Supplied material -
____________________

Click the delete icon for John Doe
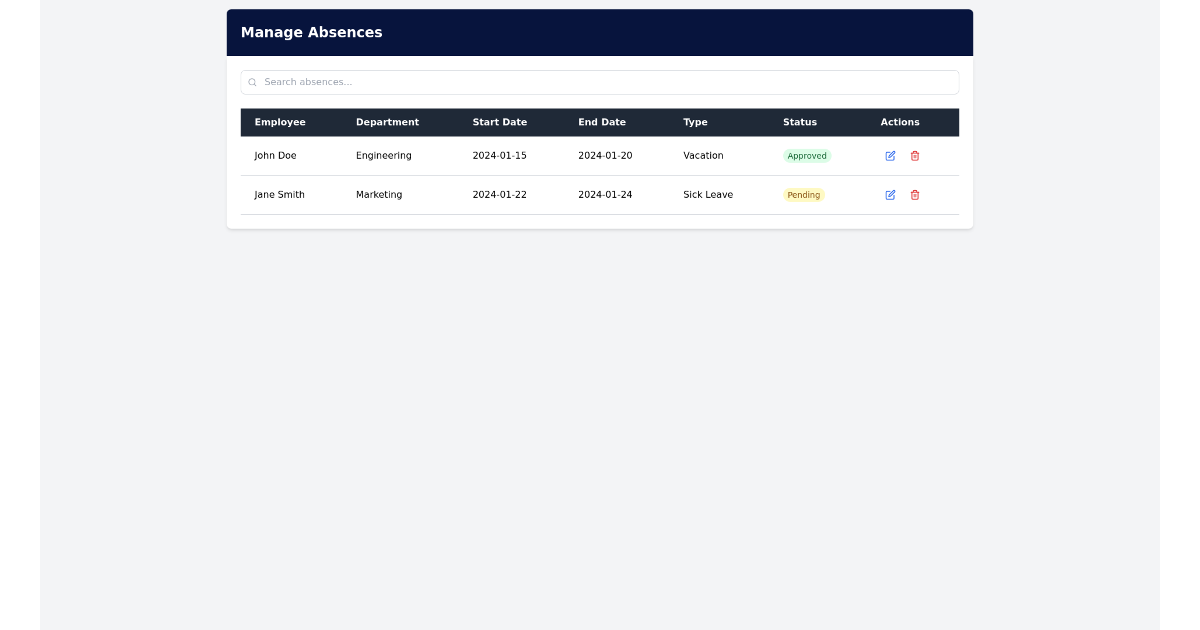Viewport: 1200px width, 630px height. point(914,156)

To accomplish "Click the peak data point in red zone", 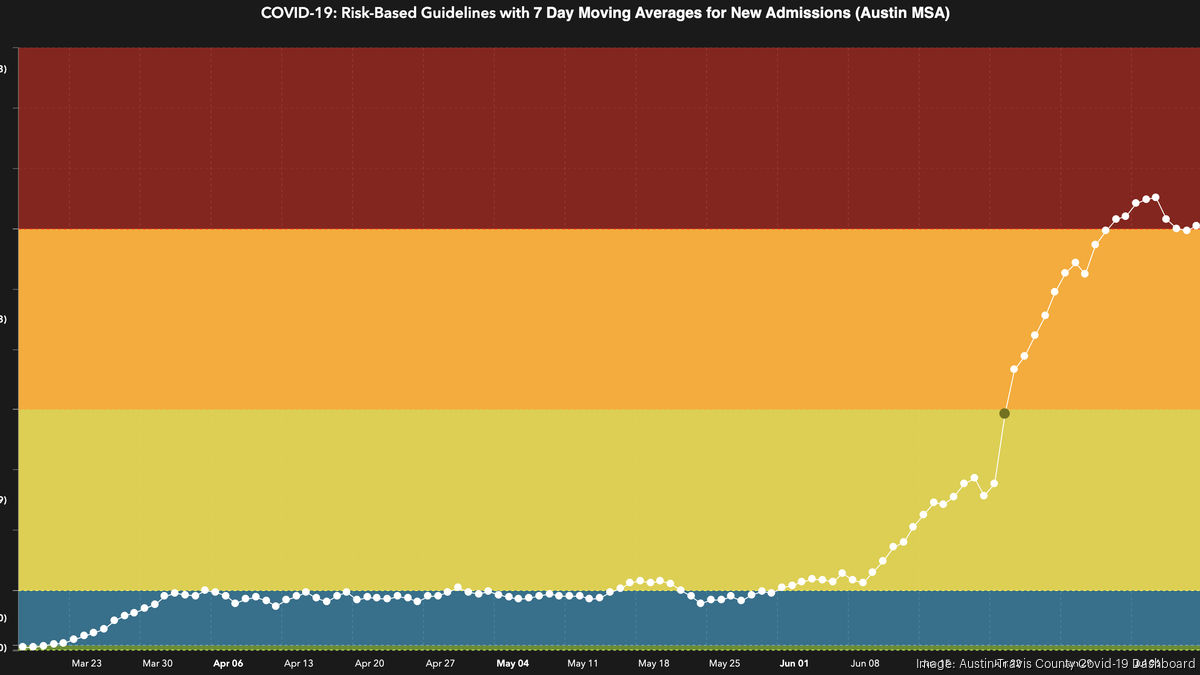I will pyautogui.click(x=1155, y=197).
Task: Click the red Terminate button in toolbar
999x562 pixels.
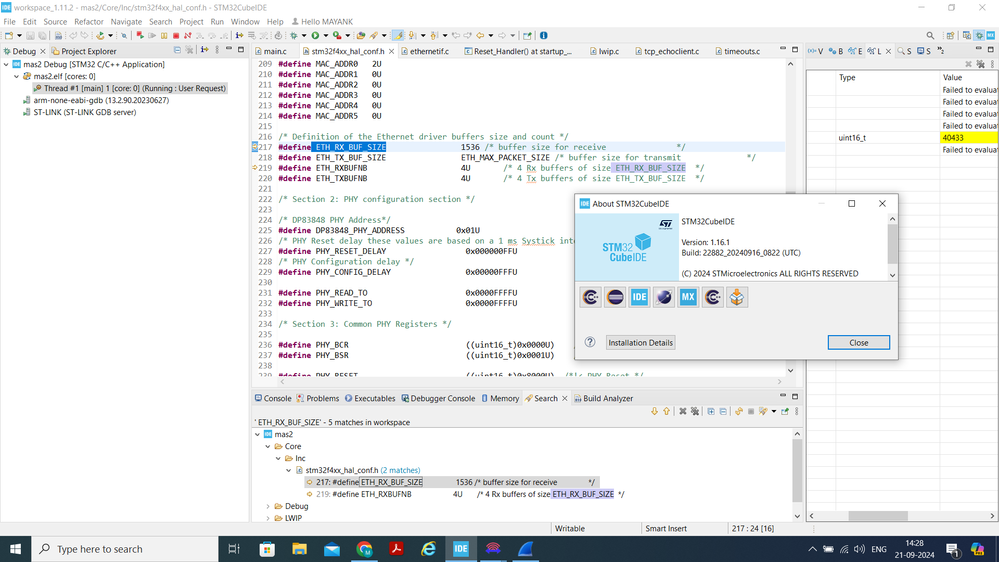Action: pos(177,36)
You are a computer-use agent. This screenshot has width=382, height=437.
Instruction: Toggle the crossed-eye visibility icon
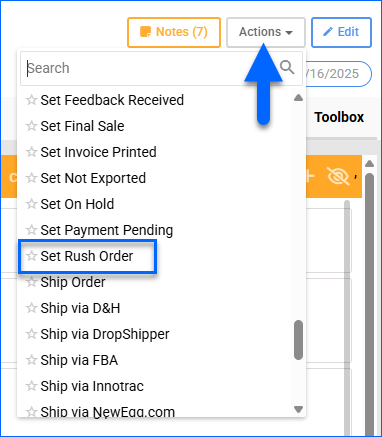338,176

____________________

Only the lines from the one containing "Instruction: Toggle the" through the last line of the data belong in the copy, both included and reproduced exactly. Pictures do not.

Answer to this exercise -
Instruction: Toggle the crossed-eye visibility icon
338,176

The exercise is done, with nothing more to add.